The researchers embed the physics of mmWave reflections directly into these adapted data, creating a synthetic dataset they use to teach a generative AI model to perform plausible shape reconstructions.

The complete system, called Wave-Former, proposes a set of potential object surfaces based on mmWave reflections, feeds them to the generative AI model to complete the shape, and then refines the surfaces until it achieves a full reconstruction.

Wave-Former was able to generate faithful reconstructions of about 70 everyday objects, such as cans, boxes, utensils, and fruit, boosting accuracy by nearly 20 percent over state-of-the-art baselines. The objects were hidden behind or under cardboard, wood, drywall, plastic, and fabric.

Seeing “ghosts”

The team used this same approach to build an expanded system that fully reconstructs entire indoor scenes by leveraging mmWave reflections off humans moving in a room.

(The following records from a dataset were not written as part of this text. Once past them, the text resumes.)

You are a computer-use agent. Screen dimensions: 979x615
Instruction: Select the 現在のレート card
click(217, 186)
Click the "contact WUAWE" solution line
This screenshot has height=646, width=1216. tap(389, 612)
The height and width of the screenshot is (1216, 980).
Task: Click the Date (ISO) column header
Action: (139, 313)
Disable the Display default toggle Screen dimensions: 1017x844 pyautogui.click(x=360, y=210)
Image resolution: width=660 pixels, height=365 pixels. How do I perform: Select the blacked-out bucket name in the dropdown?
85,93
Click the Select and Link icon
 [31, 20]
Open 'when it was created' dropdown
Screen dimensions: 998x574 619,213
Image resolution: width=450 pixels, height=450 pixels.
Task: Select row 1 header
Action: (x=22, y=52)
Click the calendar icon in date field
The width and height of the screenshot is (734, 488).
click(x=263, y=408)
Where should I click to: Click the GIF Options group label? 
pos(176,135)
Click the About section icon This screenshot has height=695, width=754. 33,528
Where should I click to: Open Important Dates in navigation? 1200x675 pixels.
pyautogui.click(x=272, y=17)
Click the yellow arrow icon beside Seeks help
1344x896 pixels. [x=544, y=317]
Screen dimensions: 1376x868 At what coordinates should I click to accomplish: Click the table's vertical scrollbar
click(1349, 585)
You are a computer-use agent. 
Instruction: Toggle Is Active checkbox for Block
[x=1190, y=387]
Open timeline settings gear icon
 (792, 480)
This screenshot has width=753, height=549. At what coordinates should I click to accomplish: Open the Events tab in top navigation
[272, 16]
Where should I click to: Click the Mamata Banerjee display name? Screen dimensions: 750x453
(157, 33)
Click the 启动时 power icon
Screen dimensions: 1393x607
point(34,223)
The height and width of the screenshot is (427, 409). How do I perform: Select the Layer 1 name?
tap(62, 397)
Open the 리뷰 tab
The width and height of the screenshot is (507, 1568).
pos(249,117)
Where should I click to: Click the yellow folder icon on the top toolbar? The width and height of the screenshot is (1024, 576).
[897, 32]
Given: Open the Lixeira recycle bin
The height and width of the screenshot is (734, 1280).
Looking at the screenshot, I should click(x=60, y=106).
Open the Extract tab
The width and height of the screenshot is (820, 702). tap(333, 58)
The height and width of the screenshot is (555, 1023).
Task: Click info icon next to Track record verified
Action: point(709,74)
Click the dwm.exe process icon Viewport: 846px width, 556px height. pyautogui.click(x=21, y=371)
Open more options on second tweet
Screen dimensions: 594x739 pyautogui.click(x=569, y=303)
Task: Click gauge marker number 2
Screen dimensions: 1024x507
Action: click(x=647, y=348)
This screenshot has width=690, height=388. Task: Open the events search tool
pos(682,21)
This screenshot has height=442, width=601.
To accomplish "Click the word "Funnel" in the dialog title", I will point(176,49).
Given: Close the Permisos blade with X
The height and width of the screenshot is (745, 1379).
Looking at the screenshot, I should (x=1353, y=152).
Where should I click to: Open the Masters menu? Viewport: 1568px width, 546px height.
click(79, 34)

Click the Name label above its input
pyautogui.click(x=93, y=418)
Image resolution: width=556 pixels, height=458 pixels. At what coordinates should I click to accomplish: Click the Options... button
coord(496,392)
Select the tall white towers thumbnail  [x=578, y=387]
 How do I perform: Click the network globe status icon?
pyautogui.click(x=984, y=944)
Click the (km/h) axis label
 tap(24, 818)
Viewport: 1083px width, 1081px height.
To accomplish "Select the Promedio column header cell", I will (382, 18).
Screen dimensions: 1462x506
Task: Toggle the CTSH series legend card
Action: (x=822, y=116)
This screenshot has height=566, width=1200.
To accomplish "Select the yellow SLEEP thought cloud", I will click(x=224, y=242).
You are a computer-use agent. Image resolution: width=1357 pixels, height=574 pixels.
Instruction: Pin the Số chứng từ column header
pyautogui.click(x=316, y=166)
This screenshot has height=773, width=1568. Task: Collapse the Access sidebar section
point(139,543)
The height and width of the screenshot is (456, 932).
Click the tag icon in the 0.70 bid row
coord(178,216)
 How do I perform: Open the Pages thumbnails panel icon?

Human motion generates multipath reflections. Some mmWaves reflect off the human, then reflect again off a wall or object, and then arrive back at the sensor, Dodds explains.

These secondary reflections create so-called “ghost signals,” which are reflected copies of the original signal that change location as a human moves. These ghost signals are usually discarded as noise, but they also hold information about the layout of the room.

“By analyzing how these reflections change over time, we can start to get a coarse understanding of the environment around us. But trying to directly interpret these signals is going to be limited in accuracy and resolution.” Dodds says.

They used a similar training method to teach a generative AI model to interpret those coarse scene reconstructions and understand the behavior of multipath mmWave reflections. This model fills in the gaps, refining the initial reconstruction until it completes the scene.

They tested their scene reconstruction system, called RISE, using more than 100 human trajectories captured by a single mmWave radar. On average, RISE generated reconstructions that were about twice as precise than existing techniques.

In the future, the researchers want to improve the granularity and detail in their reconstructions. They also want to build large foundation models for wireless signals, like the foundation models GPT, Claude, and Gemini for language and vision, which could open new applications.

This work is supported, in part, by the National Science Foundation (NSF), the MIT Media Lab, and Amazon.